Topping the list of areas where this may occur is Lagos State, in the assessment of the group, which also predicted that other States and cities in the country will experience it at varying levels.
It linked the trend to some incidents of clashes between party supporters, promotion of hate speech and clampdown on democracy activists by politicians and even state security agents.
Using Lagos as a case study, Nextier said the 2023 election will be keenly contested in Lagos State for several reasons. First is the huge population of the State.

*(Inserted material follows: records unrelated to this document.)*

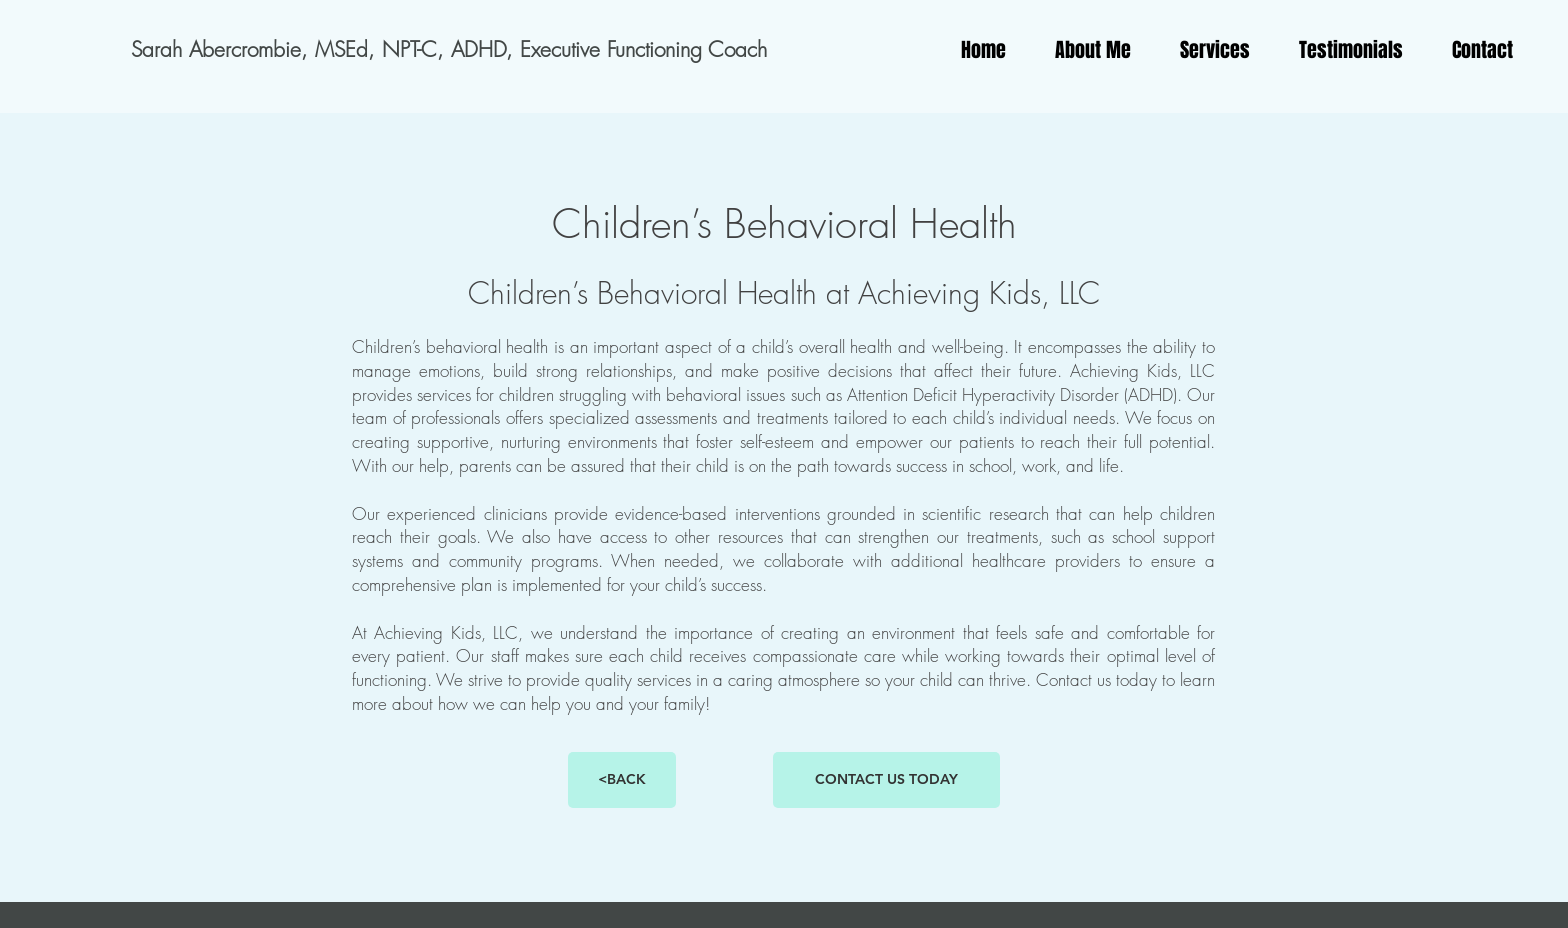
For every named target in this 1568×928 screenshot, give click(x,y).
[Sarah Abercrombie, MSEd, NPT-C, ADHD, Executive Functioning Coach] (449, 50)
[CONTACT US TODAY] (886, 780)
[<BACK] (622, 780)
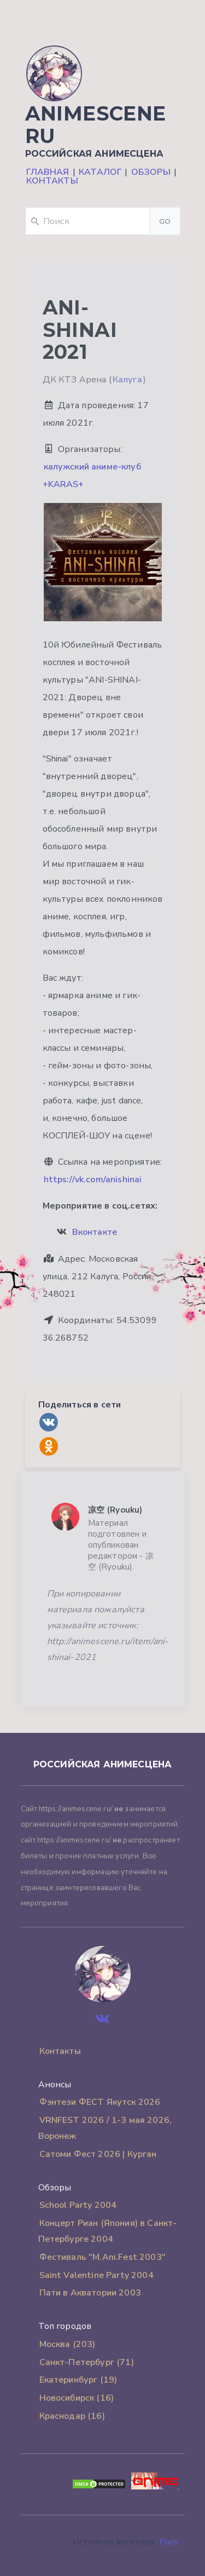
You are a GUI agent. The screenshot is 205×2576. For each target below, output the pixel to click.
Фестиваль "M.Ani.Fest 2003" (102, 2257)
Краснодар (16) (72, 2416)
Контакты (52, 181)
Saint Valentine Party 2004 (96, 2275)
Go (165, 221)
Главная (47, 172)
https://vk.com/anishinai (93, 1179)
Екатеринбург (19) (78, 2380)
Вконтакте (94, 1232)
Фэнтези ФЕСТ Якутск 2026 (100, 2102)
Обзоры (151, 172)
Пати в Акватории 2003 (90, 2293)
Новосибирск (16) (76, 2398)
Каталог (100, 172)
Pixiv (169, 2542)
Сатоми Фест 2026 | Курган (98, 2154)
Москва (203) (67, 2344)
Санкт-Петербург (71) (86, 2362)
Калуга (127, 380)
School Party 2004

It noted that as of 2022, the population of Lagos State is approximately 17.5 million. Indeed, Lagos has become one of the most populated cities in the world. As democracy is largely a game of numbers, this huge population has critical implications for electoral politics in Lagos State and the Presidential election.
It stated that already, gladiators of Nigeria’s three dominant political parties are engaged in swaying the choices of the Lagos voters in 2023. Noting that, the ruling All Progressives Congress’ presidential flagbearer (Chief Bola Ahmed Tinubu) was governor of Lagos State between 1999 and 2007.
“Besides his reputation for patron-client politics, which has produced several ‘godsons’ including current Lagos State governor Babajide Sanwo-Olu, Tinubu has enormous wealth and local networks to his advantage.
“The defection of the famous ‘Lagos4Lagos Movement’ to the People’s Democratic Party (PDP) and the emergence of the Movement’s leader, Abdul-Azeez Adediran popularly known as Jandor, as PDP’s gubernatorial flagbearer for the 2023 election has significantly reduced Tinubu’s influence in the state.
“Besides the Jandor factor, the Igbo people have a huge population and businesses in Lagos. Despite allegations of Igbo residents in Lagos by members of the APC, the Igbo are poised to support the presidential candidature of the Labour Party, Mr Peter Obi, who is the Igbo ethnic group.
“The Lagos youth have become more vocal and politically conscious since the 2020 EndSARS protest against police brutality.
“In the last two years, the youth have deployed social media and physical mobilisation to galvanise enormous support for Peter Obi and other like-minded progressives,” NexTier SPD stated in its latest research findings.
The latest reseach which was spearheaded by Dr Iro Aghedo, an Associate Consultant at Nextier SPD and a Senior Lecturer Department of Political Science at the University of Benin, Edo State, Nigeria and Dr Ndu Nwokolo, Managing Partner and Chief Executive at Nextier SPD and an Honorary Research Fellow at the School of Government and Society, University of Birmingham, UK, equally asserted that some policy measures would be required to address the growing electoral political violence in Lagos State in particular.
Going by this trend, they suggested that politicians and their supporters who perpetrate political violence should be prosecuted and sanctioned: including members of the political elite who promote hate speech, deploy thugs to harass their opponents and perpetrate any form of violence should also be prosecuted and sanctioned appropriately.
“No matter their socioeconomic status. Inviting politicians to merely sign peace accords without holding them to account for violence linked to them or their supporters should be stopped.
“If politicians who have weaponised violence in Lagos State had been sanctioned in the last couple of years, the act of electoral violence and thuggery would have been drastically reduced by now,” the group submitted.
The Policy group equally warned that ahead of the 2023 general elections, many politicians and their supporters have started to deploy violence against members of opposing parties, as exemplified in Lagos Sstate.
It cautioned that to ensure free, fair, credible and peaceful elections in 2023, politicians who perpetrate such violence should be prosecuted and sanctioned to serve as a lesson to others.
”In addition, we recommend that the increasing persecution of Igbo people in Lagos should be stopped since all qualified Nigerians are entitled to franchise no matter where they reside.
“Lastly, we recommend that government agencies and civil society groups extend their campaigns and sensitisation to motor parks so that drivers who are often deployed as touts should turn a new leaf,” they noted.